6. Building shelters allows the government an easy way to stop providing services. The parole officers will no longer have to assist people with housing because they can use the modified jails that we call shelters. The psychiatric nurses and hospital social workers can drop people at the shelters instead of placing them in long term care facilities. It takes the pressure off of the government to find solutions to poverty.

7. We have found that a better use of resources is to improve the conditions and thinking of the existing social service industry. Construct arbitration boards with more involvement by homeless people in the administration of these facilities. Homeless people know what they need and they know what works. They are the best experts on the merits of shelters. They do not need some agency coming in and telling them what they have to conform to in order to get services. Unless shelters are run with a high degree of involvement by homeless people they create a great deal of resentment. Again, this extends the length of time people spend without housing.

     Government will always take the path of least resistance.
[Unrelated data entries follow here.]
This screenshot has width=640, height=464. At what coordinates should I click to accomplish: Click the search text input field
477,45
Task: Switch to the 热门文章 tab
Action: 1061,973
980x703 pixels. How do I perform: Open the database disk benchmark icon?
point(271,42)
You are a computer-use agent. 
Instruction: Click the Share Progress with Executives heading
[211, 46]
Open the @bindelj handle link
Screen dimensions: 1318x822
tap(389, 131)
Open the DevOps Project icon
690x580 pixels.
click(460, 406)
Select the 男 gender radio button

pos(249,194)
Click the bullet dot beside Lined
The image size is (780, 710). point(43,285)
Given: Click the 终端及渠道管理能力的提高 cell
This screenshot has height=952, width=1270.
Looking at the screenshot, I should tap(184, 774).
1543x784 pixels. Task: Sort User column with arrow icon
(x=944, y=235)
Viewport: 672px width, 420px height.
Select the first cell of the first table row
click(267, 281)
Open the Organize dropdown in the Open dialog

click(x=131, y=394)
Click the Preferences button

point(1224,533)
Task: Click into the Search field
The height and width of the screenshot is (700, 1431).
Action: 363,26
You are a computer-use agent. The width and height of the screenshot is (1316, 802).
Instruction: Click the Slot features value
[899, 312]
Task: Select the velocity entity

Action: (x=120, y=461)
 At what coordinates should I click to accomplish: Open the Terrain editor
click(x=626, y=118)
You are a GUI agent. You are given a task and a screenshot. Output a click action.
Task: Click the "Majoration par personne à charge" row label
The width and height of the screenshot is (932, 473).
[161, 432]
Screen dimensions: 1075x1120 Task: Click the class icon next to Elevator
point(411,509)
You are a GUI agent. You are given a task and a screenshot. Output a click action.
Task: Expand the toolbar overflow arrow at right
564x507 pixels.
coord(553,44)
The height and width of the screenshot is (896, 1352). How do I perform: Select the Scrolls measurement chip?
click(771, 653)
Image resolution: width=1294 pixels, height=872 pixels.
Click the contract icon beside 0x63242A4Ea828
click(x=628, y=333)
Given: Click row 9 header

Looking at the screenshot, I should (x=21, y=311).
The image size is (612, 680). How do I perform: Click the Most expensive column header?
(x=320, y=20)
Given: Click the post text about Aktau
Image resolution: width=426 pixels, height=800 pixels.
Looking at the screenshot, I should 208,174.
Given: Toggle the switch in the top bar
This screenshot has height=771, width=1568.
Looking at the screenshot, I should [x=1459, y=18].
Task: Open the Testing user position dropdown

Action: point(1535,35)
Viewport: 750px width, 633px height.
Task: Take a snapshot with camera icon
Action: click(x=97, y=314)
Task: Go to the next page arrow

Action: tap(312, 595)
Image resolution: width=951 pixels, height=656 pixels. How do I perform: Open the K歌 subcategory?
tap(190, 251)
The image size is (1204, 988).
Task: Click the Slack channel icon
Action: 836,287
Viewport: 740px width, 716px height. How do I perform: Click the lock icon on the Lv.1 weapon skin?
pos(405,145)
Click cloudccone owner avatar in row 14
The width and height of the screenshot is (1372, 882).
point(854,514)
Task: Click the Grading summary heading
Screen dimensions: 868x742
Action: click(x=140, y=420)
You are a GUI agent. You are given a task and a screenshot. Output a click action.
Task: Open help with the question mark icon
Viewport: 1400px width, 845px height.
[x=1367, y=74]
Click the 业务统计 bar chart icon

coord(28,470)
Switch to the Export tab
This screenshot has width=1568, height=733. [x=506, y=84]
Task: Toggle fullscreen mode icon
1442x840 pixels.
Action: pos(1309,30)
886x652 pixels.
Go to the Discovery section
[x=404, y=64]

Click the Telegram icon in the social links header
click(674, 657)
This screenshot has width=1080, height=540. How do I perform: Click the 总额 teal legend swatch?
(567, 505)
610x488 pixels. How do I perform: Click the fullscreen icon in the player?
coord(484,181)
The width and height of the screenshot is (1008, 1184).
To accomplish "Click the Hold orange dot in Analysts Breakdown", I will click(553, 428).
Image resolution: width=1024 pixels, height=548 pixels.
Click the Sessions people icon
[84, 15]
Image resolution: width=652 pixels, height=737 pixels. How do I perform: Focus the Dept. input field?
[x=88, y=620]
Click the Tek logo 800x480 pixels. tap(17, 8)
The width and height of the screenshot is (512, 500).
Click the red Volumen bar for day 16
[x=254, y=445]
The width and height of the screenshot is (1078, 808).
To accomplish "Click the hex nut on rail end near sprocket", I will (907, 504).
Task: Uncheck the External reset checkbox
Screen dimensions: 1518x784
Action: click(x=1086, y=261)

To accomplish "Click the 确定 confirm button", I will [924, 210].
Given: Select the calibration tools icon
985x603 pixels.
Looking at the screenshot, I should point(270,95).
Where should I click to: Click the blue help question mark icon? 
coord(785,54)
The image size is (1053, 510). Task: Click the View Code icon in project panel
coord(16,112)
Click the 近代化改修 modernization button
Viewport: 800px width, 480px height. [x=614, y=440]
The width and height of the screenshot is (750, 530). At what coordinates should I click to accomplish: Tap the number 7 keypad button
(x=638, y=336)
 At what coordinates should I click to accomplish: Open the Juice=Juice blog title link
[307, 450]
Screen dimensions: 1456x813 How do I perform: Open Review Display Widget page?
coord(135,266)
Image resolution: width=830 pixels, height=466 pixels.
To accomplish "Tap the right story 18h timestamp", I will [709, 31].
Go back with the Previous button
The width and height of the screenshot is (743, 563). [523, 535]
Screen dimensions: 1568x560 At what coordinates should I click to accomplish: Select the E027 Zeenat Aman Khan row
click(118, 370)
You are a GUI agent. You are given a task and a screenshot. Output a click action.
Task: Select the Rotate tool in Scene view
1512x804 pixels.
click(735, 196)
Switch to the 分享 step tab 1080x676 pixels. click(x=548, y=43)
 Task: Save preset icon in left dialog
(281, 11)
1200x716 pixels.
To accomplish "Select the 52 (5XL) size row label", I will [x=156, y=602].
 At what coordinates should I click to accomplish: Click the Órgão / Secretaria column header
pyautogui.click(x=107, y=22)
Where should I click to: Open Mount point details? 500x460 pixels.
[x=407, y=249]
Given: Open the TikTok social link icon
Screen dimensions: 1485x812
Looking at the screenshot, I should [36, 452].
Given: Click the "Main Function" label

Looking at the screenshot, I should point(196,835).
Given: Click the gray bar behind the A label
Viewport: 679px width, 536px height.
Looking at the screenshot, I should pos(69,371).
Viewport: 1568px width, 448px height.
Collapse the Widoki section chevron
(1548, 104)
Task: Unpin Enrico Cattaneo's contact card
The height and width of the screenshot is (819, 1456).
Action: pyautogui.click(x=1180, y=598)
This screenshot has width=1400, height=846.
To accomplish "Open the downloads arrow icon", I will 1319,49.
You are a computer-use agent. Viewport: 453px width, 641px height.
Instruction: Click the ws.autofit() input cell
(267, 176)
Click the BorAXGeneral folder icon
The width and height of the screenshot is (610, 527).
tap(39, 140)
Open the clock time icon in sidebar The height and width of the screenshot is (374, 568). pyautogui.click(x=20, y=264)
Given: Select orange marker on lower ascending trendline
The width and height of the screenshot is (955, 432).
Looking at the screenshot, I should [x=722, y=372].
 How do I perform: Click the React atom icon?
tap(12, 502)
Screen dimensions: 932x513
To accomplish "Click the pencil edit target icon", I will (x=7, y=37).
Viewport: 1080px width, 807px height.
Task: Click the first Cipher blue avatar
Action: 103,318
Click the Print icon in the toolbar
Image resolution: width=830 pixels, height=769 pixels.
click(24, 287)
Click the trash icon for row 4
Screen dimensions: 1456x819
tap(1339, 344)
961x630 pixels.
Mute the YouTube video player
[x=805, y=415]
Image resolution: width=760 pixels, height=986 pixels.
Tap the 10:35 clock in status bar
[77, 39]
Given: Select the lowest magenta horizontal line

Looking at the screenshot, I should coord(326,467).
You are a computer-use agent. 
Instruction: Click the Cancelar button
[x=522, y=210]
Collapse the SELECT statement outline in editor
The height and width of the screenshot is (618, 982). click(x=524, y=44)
Shelters give them the easy way out. I believe that we should strive to get homeless people off the streets as fast as possible, and shelters do not do that. Remember that we are Americans imbued with that independence that we see on television almost every night. Afterall, Charles Ingalls, the Barkleys from Big Valley, Rambo, Dr. Heathcliff Huxtable, and the cops from NYPD Blue would never be caught dead sleeping in a homeless shelter and neither would most homeless people.